Cher accepts a lifetime achievement award in Las Vegas during the 2002 Billboard Music Awards show. During the show Cher used profanity. The Supreme Court heard arguments in a First Amendment case that pits the Obama administration against the nation's television networks (Dec. 9, 2002). Credit: AP
Government regulation of cursing and nudity on broadcast television is a relic of a time when broadcast dominated the media universe. Now that viewers have a wealth of unregulated options, such as cable and satellite television, broadcasters should be allowed the same freedom those portals enjoy.

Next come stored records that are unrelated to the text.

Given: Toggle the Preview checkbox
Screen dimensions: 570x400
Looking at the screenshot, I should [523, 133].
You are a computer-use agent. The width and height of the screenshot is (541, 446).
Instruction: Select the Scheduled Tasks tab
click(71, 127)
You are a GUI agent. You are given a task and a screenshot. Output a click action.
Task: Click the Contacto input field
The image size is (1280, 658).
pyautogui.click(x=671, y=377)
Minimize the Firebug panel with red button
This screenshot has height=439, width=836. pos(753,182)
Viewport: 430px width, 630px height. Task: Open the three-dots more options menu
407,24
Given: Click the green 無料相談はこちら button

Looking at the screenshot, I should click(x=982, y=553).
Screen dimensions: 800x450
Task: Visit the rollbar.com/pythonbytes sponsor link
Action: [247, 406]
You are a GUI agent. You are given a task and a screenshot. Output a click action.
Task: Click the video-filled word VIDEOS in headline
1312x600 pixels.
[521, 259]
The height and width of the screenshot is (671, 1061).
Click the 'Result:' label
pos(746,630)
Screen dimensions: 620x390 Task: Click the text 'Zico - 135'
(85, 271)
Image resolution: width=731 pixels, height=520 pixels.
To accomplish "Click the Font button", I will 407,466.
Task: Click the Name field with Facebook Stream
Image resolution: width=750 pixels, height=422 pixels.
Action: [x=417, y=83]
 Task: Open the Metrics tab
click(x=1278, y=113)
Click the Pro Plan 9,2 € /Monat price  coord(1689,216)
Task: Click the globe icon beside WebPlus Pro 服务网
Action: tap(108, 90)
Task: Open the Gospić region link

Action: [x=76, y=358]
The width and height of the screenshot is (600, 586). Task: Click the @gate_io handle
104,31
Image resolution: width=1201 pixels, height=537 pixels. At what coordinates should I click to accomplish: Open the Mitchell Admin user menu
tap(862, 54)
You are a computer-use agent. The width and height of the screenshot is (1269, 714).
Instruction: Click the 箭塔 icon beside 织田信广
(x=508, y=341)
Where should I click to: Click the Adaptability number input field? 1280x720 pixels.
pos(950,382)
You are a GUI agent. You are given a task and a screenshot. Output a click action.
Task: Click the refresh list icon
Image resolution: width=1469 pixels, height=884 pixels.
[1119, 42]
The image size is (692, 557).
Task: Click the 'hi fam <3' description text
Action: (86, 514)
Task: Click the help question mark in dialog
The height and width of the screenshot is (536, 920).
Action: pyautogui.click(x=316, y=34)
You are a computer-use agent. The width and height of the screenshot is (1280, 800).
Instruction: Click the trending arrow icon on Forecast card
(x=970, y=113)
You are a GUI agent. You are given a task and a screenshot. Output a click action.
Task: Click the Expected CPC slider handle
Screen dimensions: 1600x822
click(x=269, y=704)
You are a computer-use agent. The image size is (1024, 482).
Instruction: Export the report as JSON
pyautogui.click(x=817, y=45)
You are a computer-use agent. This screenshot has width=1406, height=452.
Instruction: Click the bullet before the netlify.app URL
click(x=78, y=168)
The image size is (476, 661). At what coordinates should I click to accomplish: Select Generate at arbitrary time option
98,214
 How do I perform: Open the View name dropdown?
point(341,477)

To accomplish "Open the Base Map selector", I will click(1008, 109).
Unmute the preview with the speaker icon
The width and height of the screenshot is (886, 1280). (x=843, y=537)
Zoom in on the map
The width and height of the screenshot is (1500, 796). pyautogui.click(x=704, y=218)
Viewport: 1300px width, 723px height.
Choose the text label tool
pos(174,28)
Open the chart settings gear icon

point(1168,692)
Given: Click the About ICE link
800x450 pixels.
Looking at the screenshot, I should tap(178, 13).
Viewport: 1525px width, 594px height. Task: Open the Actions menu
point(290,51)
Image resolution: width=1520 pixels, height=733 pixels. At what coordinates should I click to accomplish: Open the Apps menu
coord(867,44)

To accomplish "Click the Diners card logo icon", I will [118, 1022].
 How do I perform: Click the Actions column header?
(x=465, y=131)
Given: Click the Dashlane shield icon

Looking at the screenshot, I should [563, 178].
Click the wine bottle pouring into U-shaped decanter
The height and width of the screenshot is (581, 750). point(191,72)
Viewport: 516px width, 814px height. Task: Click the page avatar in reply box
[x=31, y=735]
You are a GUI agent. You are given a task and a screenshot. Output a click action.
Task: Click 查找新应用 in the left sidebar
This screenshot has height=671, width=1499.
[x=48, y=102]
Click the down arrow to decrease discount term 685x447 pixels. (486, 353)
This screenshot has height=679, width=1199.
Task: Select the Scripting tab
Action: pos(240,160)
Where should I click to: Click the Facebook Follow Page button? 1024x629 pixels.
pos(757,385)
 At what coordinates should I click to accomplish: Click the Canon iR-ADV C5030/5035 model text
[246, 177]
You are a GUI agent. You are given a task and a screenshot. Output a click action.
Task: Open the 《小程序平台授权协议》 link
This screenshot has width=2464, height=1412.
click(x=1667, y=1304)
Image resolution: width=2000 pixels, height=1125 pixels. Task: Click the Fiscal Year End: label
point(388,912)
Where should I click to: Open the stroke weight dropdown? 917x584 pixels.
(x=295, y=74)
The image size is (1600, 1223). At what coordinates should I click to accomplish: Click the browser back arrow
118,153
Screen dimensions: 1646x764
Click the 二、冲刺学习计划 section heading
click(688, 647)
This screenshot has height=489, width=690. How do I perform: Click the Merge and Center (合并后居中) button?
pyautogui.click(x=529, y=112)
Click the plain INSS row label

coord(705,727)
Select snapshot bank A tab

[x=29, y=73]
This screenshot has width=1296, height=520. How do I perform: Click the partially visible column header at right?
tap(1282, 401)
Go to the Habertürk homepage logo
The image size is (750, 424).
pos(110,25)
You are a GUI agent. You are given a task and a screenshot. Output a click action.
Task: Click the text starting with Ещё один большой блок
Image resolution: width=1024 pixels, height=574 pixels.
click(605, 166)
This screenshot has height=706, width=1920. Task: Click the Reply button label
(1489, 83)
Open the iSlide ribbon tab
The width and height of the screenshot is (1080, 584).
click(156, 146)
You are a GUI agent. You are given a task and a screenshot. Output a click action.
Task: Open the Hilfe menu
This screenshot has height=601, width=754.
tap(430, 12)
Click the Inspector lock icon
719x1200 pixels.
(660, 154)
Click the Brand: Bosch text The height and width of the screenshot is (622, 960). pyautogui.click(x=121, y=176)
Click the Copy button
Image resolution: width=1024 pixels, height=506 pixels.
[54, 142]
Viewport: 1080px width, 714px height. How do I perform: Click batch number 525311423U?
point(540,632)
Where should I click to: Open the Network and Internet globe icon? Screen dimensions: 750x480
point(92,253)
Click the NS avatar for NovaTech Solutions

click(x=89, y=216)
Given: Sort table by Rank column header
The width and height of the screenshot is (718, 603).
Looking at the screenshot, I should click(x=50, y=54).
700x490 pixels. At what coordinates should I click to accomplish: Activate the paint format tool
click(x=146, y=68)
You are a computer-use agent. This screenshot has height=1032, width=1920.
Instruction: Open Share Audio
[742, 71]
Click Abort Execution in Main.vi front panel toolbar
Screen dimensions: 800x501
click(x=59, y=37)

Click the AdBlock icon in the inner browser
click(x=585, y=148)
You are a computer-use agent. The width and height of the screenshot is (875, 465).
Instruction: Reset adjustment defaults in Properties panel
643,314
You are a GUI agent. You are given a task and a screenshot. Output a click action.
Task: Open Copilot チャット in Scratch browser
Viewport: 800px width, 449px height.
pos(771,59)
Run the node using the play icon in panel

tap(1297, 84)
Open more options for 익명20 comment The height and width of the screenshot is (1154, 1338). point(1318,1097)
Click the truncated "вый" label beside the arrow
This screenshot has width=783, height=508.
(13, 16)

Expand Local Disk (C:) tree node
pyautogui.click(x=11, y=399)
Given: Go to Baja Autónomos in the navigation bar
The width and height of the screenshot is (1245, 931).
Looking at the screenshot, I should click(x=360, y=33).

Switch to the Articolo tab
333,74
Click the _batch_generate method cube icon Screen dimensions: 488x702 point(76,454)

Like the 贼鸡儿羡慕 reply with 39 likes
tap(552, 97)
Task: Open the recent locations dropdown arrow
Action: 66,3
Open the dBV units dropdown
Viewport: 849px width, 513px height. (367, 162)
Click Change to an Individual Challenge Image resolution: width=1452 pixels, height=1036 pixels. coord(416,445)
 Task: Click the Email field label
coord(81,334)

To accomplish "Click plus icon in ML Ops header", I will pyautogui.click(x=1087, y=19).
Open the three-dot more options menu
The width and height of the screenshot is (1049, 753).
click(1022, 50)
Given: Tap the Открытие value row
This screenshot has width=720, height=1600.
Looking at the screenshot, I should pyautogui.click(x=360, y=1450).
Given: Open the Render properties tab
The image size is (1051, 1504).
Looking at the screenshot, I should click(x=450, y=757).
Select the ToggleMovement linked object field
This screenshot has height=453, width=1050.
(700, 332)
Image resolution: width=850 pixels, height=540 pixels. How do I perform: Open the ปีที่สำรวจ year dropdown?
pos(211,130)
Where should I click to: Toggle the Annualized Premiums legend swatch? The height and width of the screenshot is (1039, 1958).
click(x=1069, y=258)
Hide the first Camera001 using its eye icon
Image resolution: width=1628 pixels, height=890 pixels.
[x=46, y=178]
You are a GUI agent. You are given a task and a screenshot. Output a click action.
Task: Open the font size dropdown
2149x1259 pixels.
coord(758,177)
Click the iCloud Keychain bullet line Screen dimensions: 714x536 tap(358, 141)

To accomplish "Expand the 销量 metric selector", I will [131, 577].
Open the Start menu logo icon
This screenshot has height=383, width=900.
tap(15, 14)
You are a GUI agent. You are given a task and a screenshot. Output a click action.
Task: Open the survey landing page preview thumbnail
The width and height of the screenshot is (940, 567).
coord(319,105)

A broadcast license does come with an obligation to operate in the public interest. But it's difficult to see the public interest in scrubbing broadcasts clean of cursing -- for instance, the entertainer Cher's expletive on a 2002 awards show -- while the same and worse flows freely into homes via cable and the Web.
That's what Fox TV argued before the U.S. Supreme Court Tuesday in a case challenging the Federal Communications Commission's authority to levy fines for what is considered vulgar if broadcast, but is constitutionally protected speech in other media.
When the court upheld the FCC's authority to restrict broadcast speech in the famous 1978 case that involved "seven dirty words" uttered on WBAI radio by comedian George Carlin, its decision was based on the pervasive nature of broadcast media and its accessibility to children. Now the words are pervasive.
The FCC's decency standards are also intolerably vague. It found nudity in "Schindler's List" acceptable, but not on the network series "NYPD Blue."
The FCC insists context matters. It does. But so do changing times.